Avoiding a hacking nightmare - viruses, trojans and phish
by David Bradley
I've been a science and technical writer for more than twenty years and so I
hope by now that I know what it means to find a reliable source, one that really
gives it to you straight. I rely on my PC for doing my job, any glitches or
downtime can mean deadlines missed. I play safe when it comes to browsing the
web and checking email, thankfully I've not been caught by a malware site nor a
phishing email. Partly out of necessity and partly because I feel it's part of
my job to keep on top of these things and to alert my readers to the risks.

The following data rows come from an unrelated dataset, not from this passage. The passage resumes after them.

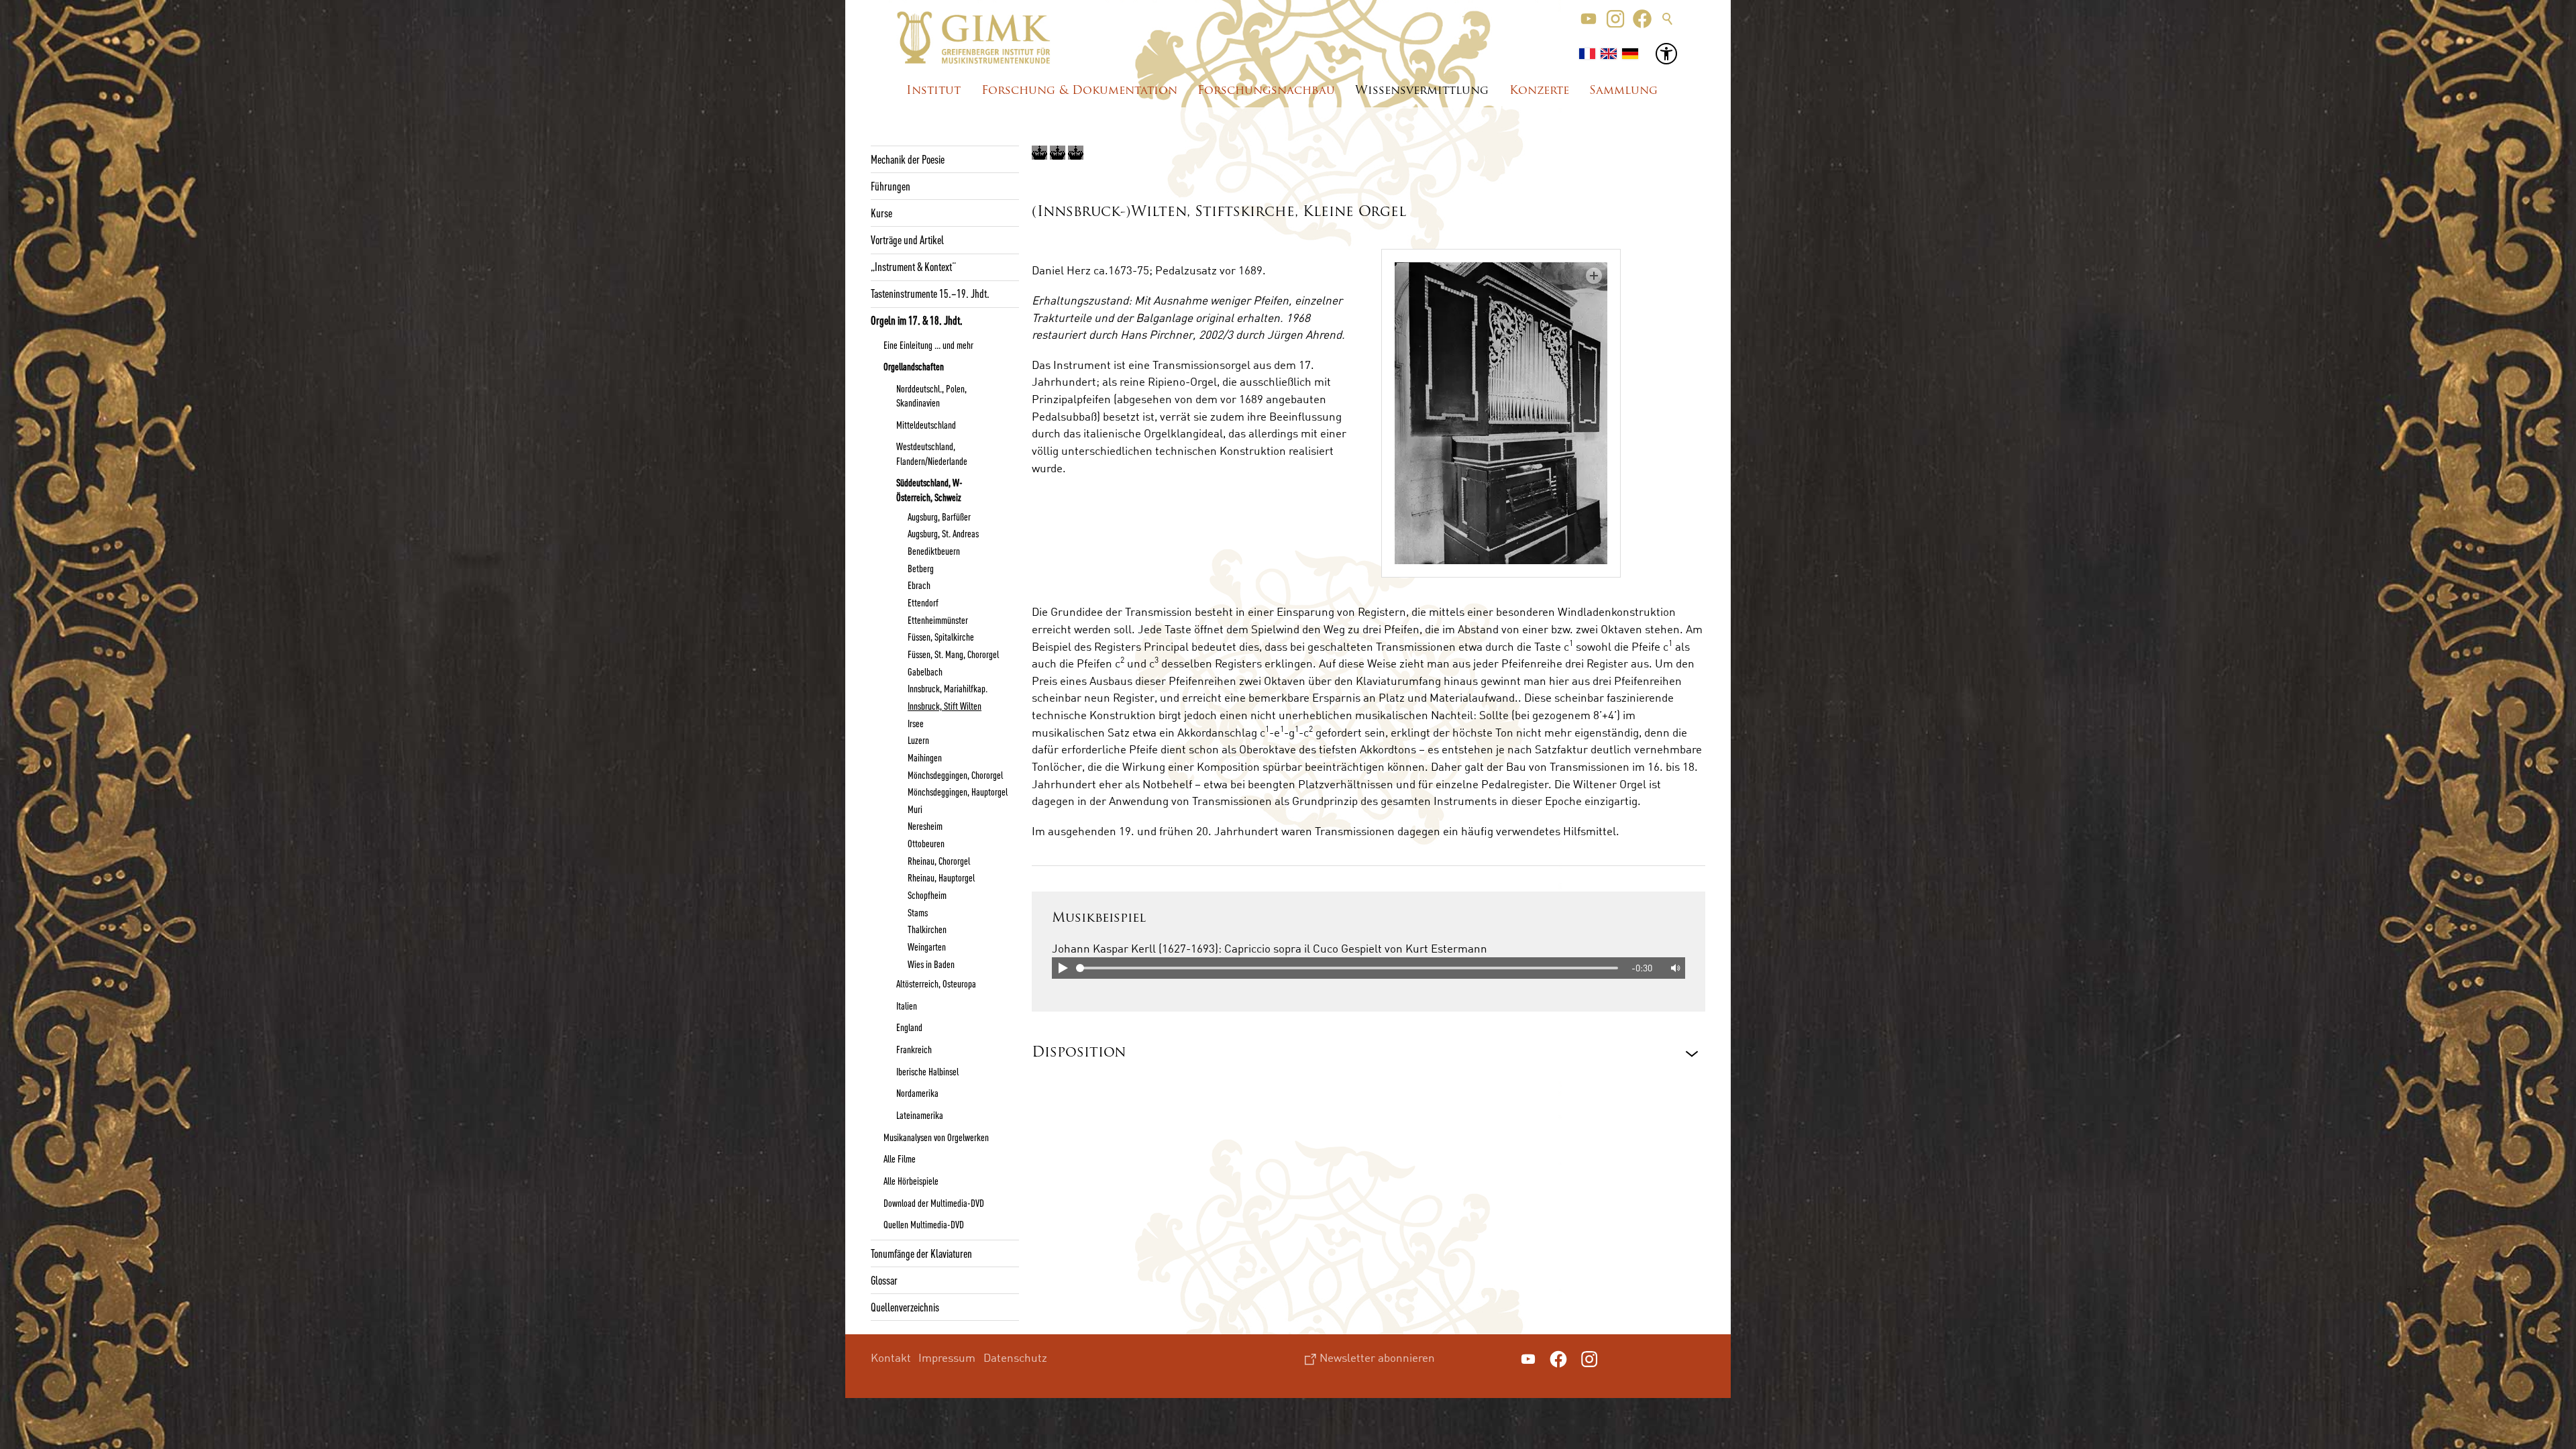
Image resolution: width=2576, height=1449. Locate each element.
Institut (933, 91)
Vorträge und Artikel (907, 239)
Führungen (890, 185)
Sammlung (1623, 91)
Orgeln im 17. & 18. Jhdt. (917, 320)
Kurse (881, 212)
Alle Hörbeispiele (910, 1180)
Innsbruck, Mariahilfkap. (947, 688)
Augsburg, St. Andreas (943, 533)
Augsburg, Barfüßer (939, 516)
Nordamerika (917, 1092)
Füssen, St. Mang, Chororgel (953, 654)
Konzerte (1539, 91)
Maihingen (925, 757)
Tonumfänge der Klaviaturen (921, 1253)
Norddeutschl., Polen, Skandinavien (931, 395)
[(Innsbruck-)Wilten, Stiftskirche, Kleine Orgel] (1501, 413)
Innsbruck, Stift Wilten (944, 705)
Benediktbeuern (934, 550)
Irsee (916, 723)
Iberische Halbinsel (927, 1071)
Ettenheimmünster (938, 620)
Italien (906, 1005)
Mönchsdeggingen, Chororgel (955, 775)
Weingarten (927, 946)
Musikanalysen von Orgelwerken (936, 1137)
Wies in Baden (931, 964)
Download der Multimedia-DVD (933, 1203)
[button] (1588, 18)
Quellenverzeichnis (905, 1306)
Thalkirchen (927, 929)
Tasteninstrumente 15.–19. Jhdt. (930, 293)
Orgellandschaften (913, 366)
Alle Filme (899, 1158)
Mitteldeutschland (926, 424)
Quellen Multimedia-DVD (923, 1224)
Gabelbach (925, 671)
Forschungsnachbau (1266, 91)
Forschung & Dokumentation (1079, 91)
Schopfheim (927, 895)
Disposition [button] (1079, 1053)
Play (1062, 968)
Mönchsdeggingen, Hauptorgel (958, 791)
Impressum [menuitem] (946, 1357)
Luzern (918, 740)
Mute (1674, 968)
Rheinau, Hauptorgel (941, 877)
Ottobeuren (926, 843)
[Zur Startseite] (973, 37)
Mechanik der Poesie (908, 159)
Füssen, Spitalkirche (941, 636)
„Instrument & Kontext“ (913, 266)
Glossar (884, 1280)
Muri (915, 809)
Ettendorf (923, 602)
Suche (1668, 19)
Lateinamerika (919, 1115)
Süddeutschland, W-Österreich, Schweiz (929, 489)
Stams (918, 912)
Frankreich (914, 1049)
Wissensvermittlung (1422, 91)
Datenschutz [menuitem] (1015, 1357)
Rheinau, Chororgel (939, 860)
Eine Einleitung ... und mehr (928, 345)
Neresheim (925, 826)
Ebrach (919, 585)
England (909, 1027)
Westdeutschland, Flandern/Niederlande (931, 453)
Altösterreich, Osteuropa (936, 983)
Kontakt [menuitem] (891, 1357)
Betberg (921, 568)
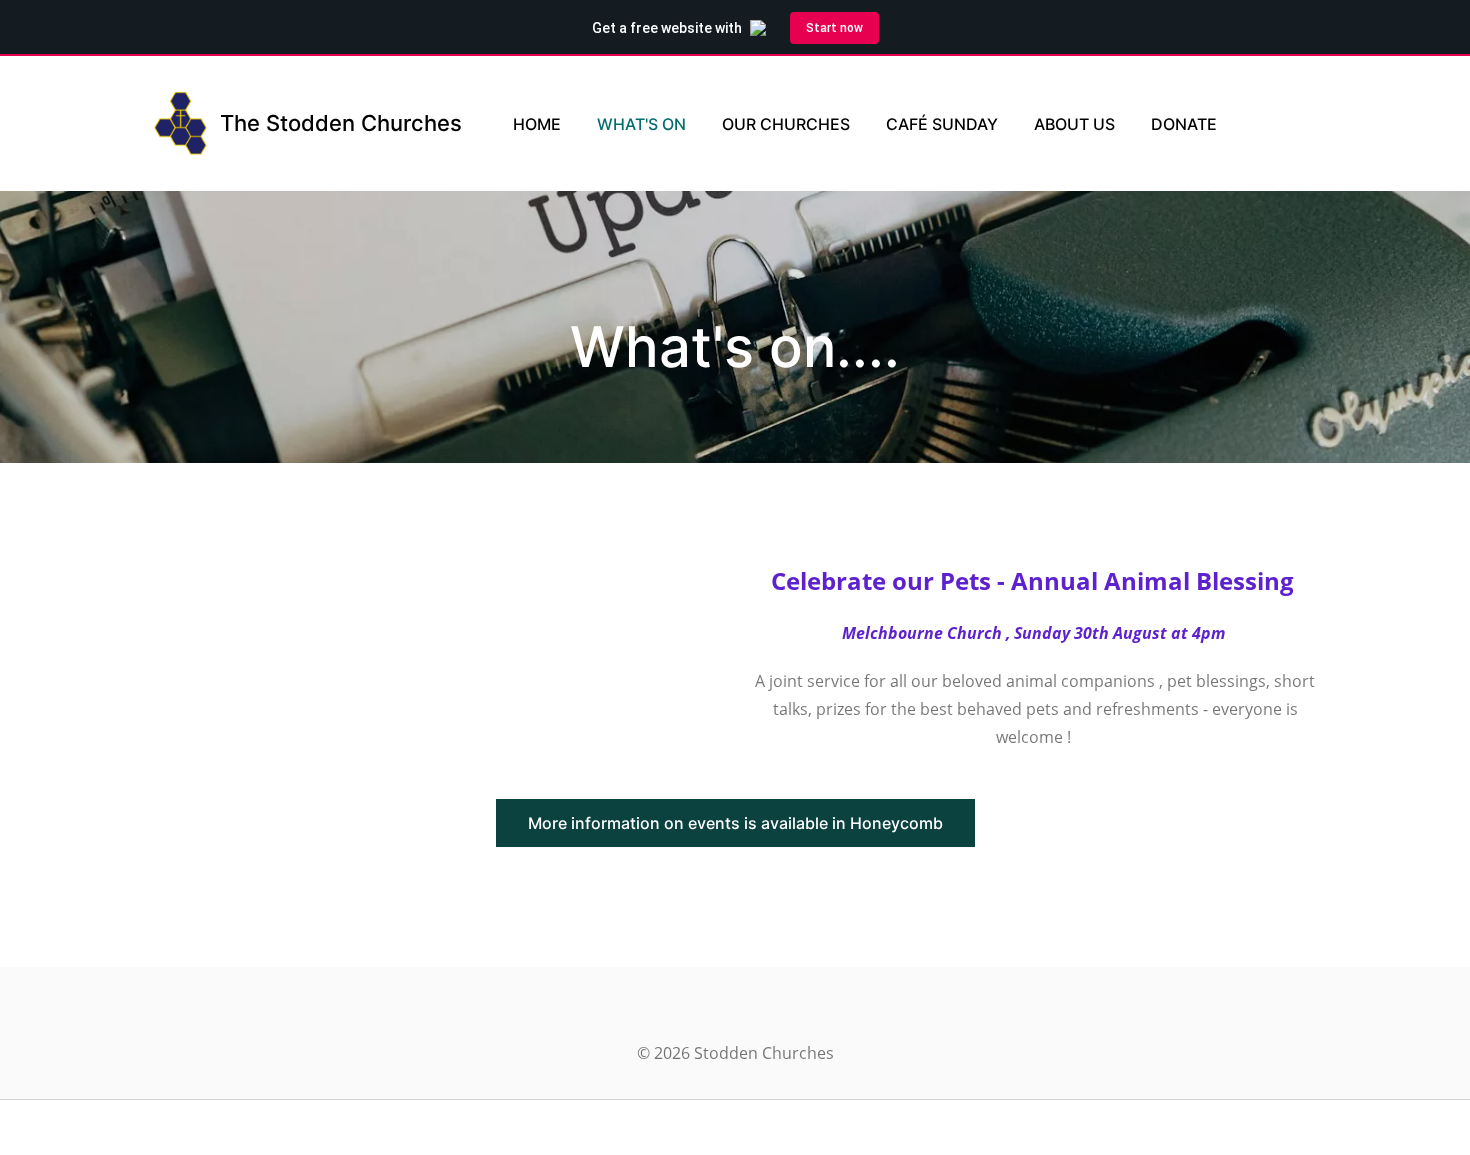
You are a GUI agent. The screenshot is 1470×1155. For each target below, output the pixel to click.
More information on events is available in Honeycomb (735, 823)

Staying safe from hackers and crackers, viruses, worms and Trojans, and blocking
spyware, keyloggers and other malware from taking control of your computer (and
so your data and logins, including bank logins) is important.
There are no one-stop shops for antivirus, firewalls and anti-malware. In fact, it's best not to rely on a single company or suite of programs for protection regardless of what the marketers and even your IT department says. A suite might be easier to install and update but once one module is compromised you've lost all protection. My current recommendations are for Windows users: enable the hardware firewall in your network/wireless router, enable Windows Firewall, install, run and keep updated Malwarebytes, install, run and maintain updates for AVG free antivirus, install and run Secunia PSI and let it find all the updates for your installed software. Also, create a secondary login for your Windows machine that has limited control of the machine and use that as your everyday login.